═════ PROVIDED RECORDS

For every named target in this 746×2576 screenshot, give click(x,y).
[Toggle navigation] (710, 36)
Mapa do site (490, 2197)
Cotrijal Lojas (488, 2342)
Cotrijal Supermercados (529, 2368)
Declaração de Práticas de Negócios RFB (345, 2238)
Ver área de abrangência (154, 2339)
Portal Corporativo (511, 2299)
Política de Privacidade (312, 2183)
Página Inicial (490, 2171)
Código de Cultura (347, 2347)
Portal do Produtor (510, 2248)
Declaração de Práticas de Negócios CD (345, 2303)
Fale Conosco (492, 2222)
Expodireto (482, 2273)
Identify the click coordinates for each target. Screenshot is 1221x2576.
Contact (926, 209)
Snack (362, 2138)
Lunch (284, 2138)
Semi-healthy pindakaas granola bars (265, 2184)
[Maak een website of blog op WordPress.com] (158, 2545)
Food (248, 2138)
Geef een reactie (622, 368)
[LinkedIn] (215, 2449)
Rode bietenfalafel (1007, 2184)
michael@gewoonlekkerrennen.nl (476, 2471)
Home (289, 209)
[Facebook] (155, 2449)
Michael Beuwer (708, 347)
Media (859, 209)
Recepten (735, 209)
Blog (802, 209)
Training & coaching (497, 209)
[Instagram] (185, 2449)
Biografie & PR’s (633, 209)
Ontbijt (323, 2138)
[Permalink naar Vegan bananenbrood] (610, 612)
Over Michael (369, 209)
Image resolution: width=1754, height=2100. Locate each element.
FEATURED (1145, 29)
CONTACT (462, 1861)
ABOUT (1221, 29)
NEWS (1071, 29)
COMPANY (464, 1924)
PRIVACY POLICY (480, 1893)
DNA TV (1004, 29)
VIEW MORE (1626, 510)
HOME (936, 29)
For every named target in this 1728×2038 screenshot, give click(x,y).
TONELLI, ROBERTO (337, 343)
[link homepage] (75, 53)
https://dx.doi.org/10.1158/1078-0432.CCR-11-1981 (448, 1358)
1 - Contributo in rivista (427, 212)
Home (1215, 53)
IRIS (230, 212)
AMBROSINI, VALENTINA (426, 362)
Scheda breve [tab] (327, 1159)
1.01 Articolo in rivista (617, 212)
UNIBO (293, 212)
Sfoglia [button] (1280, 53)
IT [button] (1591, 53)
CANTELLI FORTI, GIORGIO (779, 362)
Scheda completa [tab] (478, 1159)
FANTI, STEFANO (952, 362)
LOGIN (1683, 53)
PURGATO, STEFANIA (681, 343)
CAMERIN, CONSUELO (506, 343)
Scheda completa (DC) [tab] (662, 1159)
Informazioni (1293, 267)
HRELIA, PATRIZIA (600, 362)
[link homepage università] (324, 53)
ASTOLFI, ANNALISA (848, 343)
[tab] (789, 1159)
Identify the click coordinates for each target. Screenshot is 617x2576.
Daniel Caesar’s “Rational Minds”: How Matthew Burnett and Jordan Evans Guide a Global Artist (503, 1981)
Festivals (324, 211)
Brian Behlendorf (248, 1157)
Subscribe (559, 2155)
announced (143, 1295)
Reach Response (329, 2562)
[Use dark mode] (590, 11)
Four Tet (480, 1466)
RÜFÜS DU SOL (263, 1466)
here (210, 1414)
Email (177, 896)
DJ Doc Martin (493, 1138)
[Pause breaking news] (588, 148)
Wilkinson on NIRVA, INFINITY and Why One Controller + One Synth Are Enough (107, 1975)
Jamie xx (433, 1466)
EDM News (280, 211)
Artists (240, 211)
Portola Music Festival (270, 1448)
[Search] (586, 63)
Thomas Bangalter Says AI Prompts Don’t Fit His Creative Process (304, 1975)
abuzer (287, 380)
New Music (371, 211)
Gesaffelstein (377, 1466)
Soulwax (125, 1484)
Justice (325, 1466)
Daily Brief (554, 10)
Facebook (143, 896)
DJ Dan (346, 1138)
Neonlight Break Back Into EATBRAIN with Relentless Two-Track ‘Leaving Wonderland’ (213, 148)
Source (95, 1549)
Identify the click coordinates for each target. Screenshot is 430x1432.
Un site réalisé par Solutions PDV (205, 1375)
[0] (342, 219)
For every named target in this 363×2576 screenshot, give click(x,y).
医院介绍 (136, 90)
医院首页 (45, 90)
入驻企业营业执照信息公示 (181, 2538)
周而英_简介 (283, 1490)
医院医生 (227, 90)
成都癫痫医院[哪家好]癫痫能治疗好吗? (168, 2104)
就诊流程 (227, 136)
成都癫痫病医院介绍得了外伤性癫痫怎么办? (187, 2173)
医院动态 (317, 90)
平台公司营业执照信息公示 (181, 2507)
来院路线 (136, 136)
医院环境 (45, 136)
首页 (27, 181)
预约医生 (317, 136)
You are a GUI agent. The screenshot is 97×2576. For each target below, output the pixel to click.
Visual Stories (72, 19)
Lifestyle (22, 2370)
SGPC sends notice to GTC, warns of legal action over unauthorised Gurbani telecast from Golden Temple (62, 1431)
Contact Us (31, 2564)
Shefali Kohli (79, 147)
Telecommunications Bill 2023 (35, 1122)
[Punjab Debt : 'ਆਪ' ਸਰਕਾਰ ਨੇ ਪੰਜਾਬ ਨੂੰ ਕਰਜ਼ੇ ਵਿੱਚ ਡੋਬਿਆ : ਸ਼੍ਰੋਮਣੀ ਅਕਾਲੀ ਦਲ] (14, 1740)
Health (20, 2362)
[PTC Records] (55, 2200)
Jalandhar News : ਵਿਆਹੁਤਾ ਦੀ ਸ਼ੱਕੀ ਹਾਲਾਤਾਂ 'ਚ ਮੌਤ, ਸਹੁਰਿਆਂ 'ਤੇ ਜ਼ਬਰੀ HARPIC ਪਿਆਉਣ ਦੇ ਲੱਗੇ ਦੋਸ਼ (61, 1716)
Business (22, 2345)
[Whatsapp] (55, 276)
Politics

══════════

### TASK STATEMENT
Across the records above, how many lines does the word "Identify" appear on? Reply with the number only.

### TASK RESULT
3